Page text –

* Start *

4000 - Advisory Opinions
Applicability of 12 C.F.R. Part 344 to Brokerage Networking Program
August 5, 1992
Pamela E.F. LeCren, Counsel
First let me apologize for the oversight on our part in not enclosing the attachments along with our original correspondence. Those attachments have been included herewith.
In so far as the applicability of Part 344 of the FDIC's regulations to the [brokerage networking] program, please be advised that, for the purposes of that regulation, any insured nonmember bank that participates in the program would be "effecting" securities transactions. As [X] keeps records regarding transactions, sends confirmations to customers, etc., as a practical matter the only outstanding obligation a participating bank may have to itself perform under the regulation would be to disclose to customers the remuneration it receives in connection with the transactions. Even that obligation may be discharged by [X] if the confirmation contains the relevant information. Should you have any further questions regarding Part 344, I suggest that you contact Mr. Gerald Gervino of this office on (202) 898-3723.

* End *

Stated goal – According to the advisory opinion, what is the only outstanding obligation a participating bank may have to perform itself under the regulation?

Material provided –
* Start *

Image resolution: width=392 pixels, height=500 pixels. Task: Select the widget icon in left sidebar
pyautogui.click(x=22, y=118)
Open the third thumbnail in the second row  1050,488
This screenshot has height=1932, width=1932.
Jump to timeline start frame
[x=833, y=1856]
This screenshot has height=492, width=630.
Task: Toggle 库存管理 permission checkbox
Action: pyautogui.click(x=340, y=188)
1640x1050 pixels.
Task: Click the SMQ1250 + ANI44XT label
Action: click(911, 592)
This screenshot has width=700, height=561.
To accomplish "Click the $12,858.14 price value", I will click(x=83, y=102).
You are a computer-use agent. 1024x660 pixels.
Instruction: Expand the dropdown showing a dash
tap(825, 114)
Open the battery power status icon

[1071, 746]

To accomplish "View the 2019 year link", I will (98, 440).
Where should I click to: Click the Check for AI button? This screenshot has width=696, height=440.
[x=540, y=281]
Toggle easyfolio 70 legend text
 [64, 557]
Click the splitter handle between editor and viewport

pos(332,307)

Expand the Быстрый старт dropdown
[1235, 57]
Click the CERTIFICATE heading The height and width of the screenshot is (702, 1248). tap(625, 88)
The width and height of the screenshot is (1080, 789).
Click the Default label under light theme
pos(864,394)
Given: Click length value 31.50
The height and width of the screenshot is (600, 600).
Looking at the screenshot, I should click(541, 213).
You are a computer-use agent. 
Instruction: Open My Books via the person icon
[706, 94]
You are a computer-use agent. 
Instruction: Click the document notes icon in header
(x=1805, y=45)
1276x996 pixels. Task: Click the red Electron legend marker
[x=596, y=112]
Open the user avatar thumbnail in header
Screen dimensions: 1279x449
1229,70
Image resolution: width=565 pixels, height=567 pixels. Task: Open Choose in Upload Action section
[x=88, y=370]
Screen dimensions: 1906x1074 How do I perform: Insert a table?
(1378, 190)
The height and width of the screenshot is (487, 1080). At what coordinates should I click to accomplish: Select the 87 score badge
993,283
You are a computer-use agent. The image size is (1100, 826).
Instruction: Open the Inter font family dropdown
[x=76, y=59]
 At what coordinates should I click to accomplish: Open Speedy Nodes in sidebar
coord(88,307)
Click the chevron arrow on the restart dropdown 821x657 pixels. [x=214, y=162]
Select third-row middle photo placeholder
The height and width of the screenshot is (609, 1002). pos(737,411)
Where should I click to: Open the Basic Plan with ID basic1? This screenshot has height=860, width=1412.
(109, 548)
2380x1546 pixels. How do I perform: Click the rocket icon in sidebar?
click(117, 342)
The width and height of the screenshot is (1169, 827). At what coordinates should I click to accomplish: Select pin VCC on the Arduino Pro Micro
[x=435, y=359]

* End *

Reply to the task – Disclosing to customers the remuneration it receives in connection with the transactions.